To repeat my mantra: Elections are not causes, but arenas. The cause of democratizing change cannot be won unless opposition gladiators step into the arena and face the authoritarian lion. No fight, no victory.


Kay Mohlman used to teach at the National University of Singapore, Department of Sociology.

4 Responses to “The survivors’ league: Singapore joins Gabon and Tanzania”


  1. 1 yuenchungkwong 20 September 2015 at 12:16

    LKY has always argued that the local press, as part of Singapore Inc, is meant to follow SG’s corporate culture; it is for the foreign press, including web-based press, to provide the diverse points of view; as result, local press would score low on diversity; whether it should remain that way is of course hard to say; SPH has been under market pressure for some years, but as a publicly traded commercial organization, it would take on diversity only for financial reasons, not ideology

    I am not sure “comfortable distance away in Malaysia” is much to crow about; the Malaysian press is much freer; has it made Malaysian politics cleaner?

    • 2 Anon gdsW 20 September 2015 at 19:37

      “I am not sure “comfortable distance away in Malaysia” is much to crow about”

      He means that if you are non-Singaporean, you can’t be arrested or sued for comments about Singapore.

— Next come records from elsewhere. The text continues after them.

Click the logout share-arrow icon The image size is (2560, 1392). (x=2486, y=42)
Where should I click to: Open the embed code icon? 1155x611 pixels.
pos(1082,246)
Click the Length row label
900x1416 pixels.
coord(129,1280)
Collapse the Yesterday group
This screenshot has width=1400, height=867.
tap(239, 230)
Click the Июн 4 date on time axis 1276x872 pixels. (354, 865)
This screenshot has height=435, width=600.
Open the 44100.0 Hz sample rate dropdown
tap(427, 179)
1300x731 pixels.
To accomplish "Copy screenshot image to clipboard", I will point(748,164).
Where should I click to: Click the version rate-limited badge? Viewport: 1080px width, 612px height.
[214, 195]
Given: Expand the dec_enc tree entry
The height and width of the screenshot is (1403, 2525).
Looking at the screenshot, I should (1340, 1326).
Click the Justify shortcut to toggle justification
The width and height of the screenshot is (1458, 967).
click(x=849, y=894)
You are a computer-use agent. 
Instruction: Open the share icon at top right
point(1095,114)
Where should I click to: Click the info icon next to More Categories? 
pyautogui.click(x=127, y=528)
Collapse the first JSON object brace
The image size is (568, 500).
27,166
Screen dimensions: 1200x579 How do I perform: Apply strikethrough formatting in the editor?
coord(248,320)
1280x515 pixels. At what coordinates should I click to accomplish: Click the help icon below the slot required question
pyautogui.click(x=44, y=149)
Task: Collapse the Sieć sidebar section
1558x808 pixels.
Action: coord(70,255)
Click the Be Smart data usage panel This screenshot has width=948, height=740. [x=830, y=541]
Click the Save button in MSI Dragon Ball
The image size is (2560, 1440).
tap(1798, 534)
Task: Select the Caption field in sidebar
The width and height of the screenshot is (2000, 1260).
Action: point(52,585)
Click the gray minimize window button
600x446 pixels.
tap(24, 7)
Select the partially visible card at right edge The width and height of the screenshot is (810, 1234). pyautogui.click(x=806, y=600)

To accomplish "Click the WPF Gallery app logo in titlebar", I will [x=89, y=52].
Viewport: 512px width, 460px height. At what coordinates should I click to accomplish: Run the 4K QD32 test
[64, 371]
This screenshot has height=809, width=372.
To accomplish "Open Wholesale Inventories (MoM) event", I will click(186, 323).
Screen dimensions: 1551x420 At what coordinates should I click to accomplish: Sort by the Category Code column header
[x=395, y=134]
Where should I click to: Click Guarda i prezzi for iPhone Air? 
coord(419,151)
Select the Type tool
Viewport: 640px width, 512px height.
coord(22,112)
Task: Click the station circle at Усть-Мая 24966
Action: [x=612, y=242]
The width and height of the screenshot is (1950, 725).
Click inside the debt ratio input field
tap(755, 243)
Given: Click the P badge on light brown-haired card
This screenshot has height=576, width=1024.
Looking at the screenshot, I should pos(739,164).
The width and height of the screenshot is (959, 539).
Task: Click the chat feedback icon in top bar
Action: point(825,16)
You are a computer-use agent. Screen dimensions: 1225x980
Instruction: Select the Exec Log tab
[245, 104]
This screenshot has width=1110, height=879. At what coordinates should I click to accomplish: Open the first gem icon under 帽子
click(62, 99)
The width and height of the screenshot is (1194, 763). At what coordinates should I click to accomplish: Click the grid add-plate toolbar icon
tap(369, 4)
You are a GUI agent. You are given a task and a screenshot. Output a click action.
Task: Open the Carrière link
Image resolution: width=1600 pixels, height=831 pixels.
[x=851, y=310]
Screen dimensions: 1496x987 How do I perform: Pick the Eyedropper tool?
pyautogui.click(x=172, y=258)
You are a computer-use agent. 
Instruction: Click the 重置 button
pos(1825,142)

      If you are Singaporean you can still be sued for comments made in – say Hong Kong and your wife’s assets frozen.

      That’s a lot to crow about.

  2. 4 david 21 September 2015 at 02:18

    An amusing passage from the book:

    “Opposition parties sometimes neglect the necessity of persuading voters. Some do so because they take popular support for granted. They imagine themselves as carriers of “natural majorities” who will be swept to power as soon as voters are allowed to express themselves freely, without the constraints of electoral manipulation. The Mexican left has been losing one presidential election after another since 1994 on the basis of such self-deceptive beliefs. Other opposition actors ignore the imperatives of electoral campaigning for opposite reasons, as they take the popularity of the regime for granted. In Venezuela under Chávez, for instance, it took the opposition about a decade to take electoral competition seriously. Apparently convinced that it was facing a “popular autocrat” (Dimitrov 2009) it could not beat at the polls, it resorted to a broad range of extra-electoral forms of contentious action, including mass protest, a general strike, a recall referendum, a national election boycott, and even a coup attempt. Its radicalism radicalized the regime and pushed it further down the electoral authoritarian path. Only in recent years, the opposition has started to conduct serious election campaigns. Only since then it has begun to erode the electoral dominance of the country’s thundering petro-populism (see Corrales 2011).”

    That aside, it’s a little hard to square parts of the discussion in ch7 with Singapore, particularly whether the legislature is “effective”, or the nature of authoritarian incentives that would imply NCMPs, or the surreal serial occurrence of the PAP warning that it might lose/WP assuring voters that it won’t win. Unlike other aspects of authoritarian regimes (disqualification of candidates on dubious grounds/intimidation by lawsuit/prohibition of certain kinds of parties e.g. ethnic) that do apply, these are not behaviours implied by the chapter; the model implies that a hegemon should be suppressing the suggestion that “something moves”, not the opposite. This is central to the model. And yet it’s conventional wisdom that the PAP gains by frightening voters with the prospect of a “freak election”.